Les dirigeants européens ont la solution miracle pour faire redémarrer l’économie. Il y a certes le fameux plan de relance de 120 milliards d’euros qui consiste à créer plus de dette pour sortir de la crise de la dette (!), mais il y a aussi et surtout les fameux eurobonds.
Par Yann Henry
Les détails du projet ne sont pas encore finalisés, mais le principe serait de collectiviser les dettes des États de la zone euro. Il y aurait par conséquent un assouplissement des conditions d’emprunt pour les États devant actuellement payer des taux élevés au prix d’une augmentation des taux pour les États bénéficiant pour l’instant de taux faibles. Les États les moins bien gérés pourraient ainsi en profiter pour se désendetter.
La première objection à ce projet est éthique : les États surendettés ne le sont pas devenus par hasard, et ceux qui ont maîtrisé leurs déficits le doivent à la (relative) rigueur de leur gestion et non à la chance. Certains ont dû sérieusement serrer les cordons de la bourse (Finlande, Slovaquie et Estonie) et ne voient pas pourquoi ils auraient à payer pour ceux qui ont vécu au-dessus de leurs moyens et qui ont parfois un niveau de vie qui reste plus élevé que le leur.
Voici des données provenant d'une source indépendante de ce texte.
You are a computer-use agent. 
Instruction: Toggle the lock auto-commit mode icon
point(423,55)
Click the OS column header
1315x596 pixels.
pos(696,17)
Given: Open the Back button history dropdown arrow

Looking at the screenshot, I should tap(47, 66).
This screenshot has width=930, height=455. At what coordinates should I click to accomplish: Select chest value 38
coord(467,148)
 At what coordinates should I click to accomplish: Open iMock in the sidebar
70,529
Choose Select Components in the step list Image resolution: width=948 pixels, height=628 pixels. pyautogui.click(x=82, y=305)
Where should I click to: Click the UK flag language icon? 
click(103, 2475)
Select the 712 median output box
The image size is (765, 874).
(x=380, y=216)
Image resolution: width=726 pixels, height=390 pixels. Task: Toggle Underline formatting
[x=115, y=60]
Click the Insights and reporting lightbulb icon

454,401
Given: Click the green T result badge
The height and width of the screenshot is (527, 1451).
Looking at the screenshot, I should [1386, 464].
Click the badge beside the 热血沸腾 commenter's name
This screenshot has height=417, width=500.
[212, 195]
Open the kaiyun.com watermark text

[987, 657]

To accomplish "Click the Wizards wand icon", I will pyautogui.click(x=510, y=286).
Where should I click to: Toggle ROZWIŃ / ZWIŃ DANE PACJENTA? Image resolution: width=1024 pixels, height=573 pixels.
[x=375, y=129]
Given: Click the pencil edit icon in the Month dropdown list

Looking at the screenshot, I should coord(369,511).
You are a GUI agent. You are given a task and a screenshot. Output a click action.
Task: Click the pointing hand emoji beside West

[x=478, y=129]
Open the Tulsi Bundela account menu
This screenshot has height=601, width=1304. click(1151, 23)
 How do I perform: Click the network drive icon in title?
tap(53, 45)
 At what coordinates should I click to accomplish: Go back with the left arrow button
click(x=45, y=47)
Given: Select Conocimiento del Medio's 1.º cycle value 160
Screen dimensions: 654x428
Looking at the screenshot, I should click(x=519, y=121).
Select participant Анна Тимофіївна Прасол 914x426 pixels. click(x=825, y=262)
La ministre des Finances finlandaise se refuse ainsi à payer la dette des autres États et déclare même que « la Finlande ne s’accrochera pas à l’euro à n’importe quel prix et est prête à tous les scénarios ». Pour le ministre estonien des Finances : « les Grecs doivent faire des réformes et réduire leur niveau de vie. Ils ne l’ont pas encore assez fait. Leur salaire minimum reste deux fois plus élevé que le nôtre en Estonie. Je ne pense pas qu’ils le méritent. ».
La création d’eurobonds introduirait en effet un nouvel aléa moral considérable, formidable incitateur à une déresponsabilisation croissante. La morale de la fable de la cigale et de la fourmi s’en retrouverait inversée et, pour paraphraser l’économiste français Frédéric Bastiat, l’Europe deviendrait officiellement cette grande fiction à travers laquelle chaque État s’efforcerait de vivre aux dépens des autres États (en l’occurrence surtout de l’Allemagne).
L’efficacité économique d’une telle mesure est en outre très douteuse. Ces eurobonds ne constituent en effet pas une nouvelle solution : ils ont déjà existé par le passé, même s’ils n’en portaient alors pas le nom. Il suffit pour s’en convaincre de regarder l’évolution de l’emprunt à 10 ans des 12 fondateurs de la zone euro (la Grèce n’a en fait rejoint les 11 autres pays qu’en 2001 au lieu de 1999, faute de satisfaire aux critères de Maastricht…) :
L’étendue correspond à l’écart entre la valeur la plus élevée et la moins élevée; source Eurostat
On s’aperçoit qu’en 1999 chacun des États empruntait à des conditions plus ou moins similaires, exception faite de la Grèce qui attendit 2001 pour voir ses taux converger avec ceux des autres. Jusqu’au deuxième semestre de 2008, les conditions d’emprunt de ces États demeurèrent proches les unes des autres.
On remarque également que les conditions d’emprunt de l’ensemble des membres de la zone euro sont restées pendant cette période proche de 10 ans à des niveaux très inférieurs à ce qu’ils pouvaient espérer auparavant.
Nous avons donc déjà connu pendant près de 10 ans une situation analogue à celle que l’on vise à mettre en place en créant des eurobonds, ce qui ne nous a manifestement pas empêchés de nous retrouver dans la situation actuelle de surendettement. S’il y eut certains cas de gestion rigoureuse où les gouvernements ont profité de la baisse des taux pour se désendetter (comme en Finlande), plus courant fut le comportement de passager clandestin. Celui-ci consiste à bénéficier des avantages de l’union économique sans en respecter les règles de gestion rigoureuse, et à profiter de la baisse des taux pour emprunter et dépenser toujours plus. Et lorsque les investisseurs se sont rendu compte que certains États pouvaient faire défaut, ils ont revu leurs primes de risque pour prêter aux membres de la zone euro. On constate ainsi, depuis le deuxième semestre 2008, une différenciation nette de leurs conditions d’emprunt :
Malgré tout, quoi qu’il advienne du projet des eurobonds, la collectivisation des coûts a déjà été engagée par les États européens par l’entremise du Mécanisme européen de stabilité qui va intervenir par l’achat des dettes souveraines sur le marché secondaire. Cet organisme risque fort d’être un tonneau des Danaïdes puisque ses membres (dont la France) sont irrévocablement engagés (article 9.3) à honorer sur demande tout appel de fonds dans les sept jours après réception, faute de quoi les récalcitrants seront poursuivis en justice.